**RECORDED DATA:**
--- --- ---
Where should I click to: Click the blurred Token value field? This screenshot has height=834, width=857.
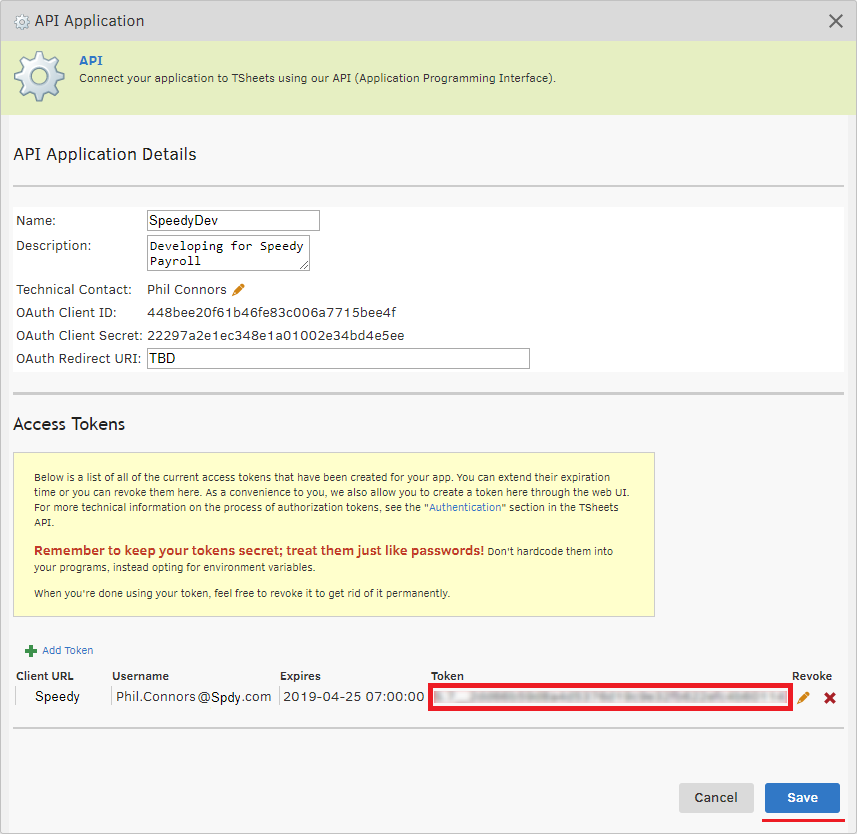610,697
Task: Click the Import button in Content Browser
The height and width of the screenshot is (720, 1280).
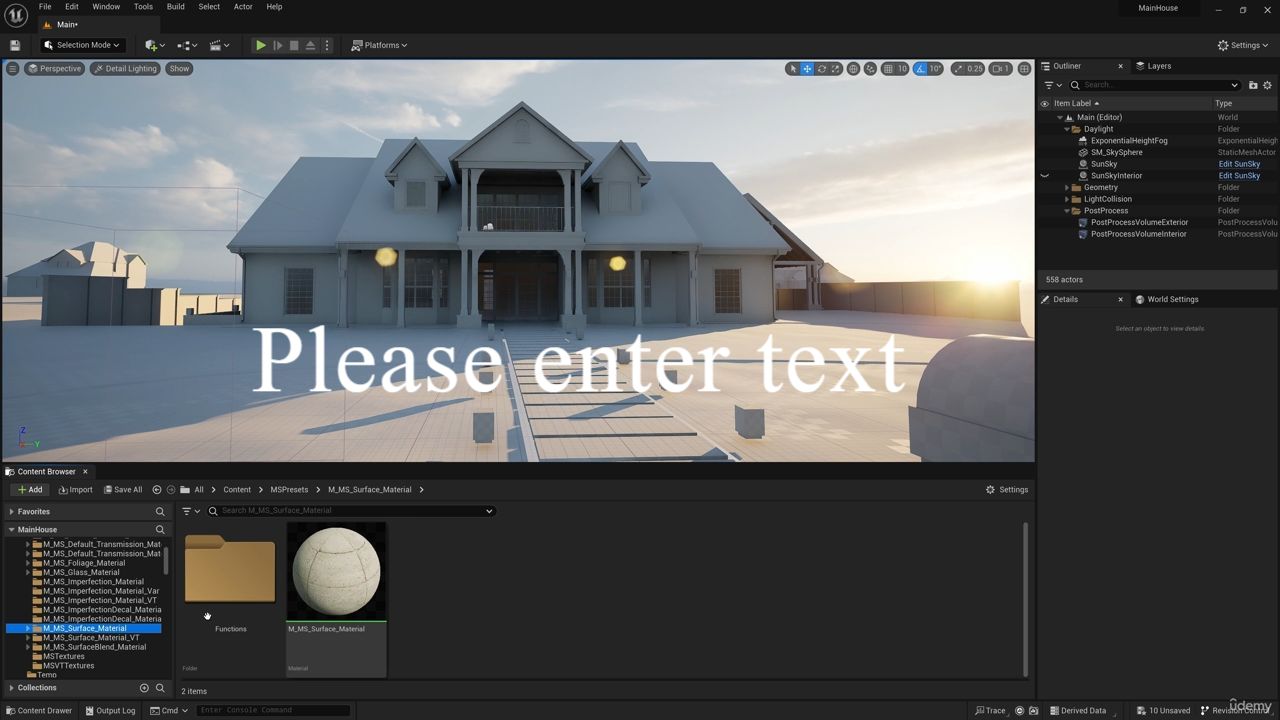Action: tap(75, 490)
--- --- ---
**WHAT YOU SHOULD DO:** The lines from the one holding "Task: Click the" through the end of the material above are to be echoed exactly, both ends included. Do not include pictures.

**ANSWER SECTION:**
Task: Click the Import button in Content Browser
The height and width of the screenshot is (720, 1280).
Action: tap(75, 490)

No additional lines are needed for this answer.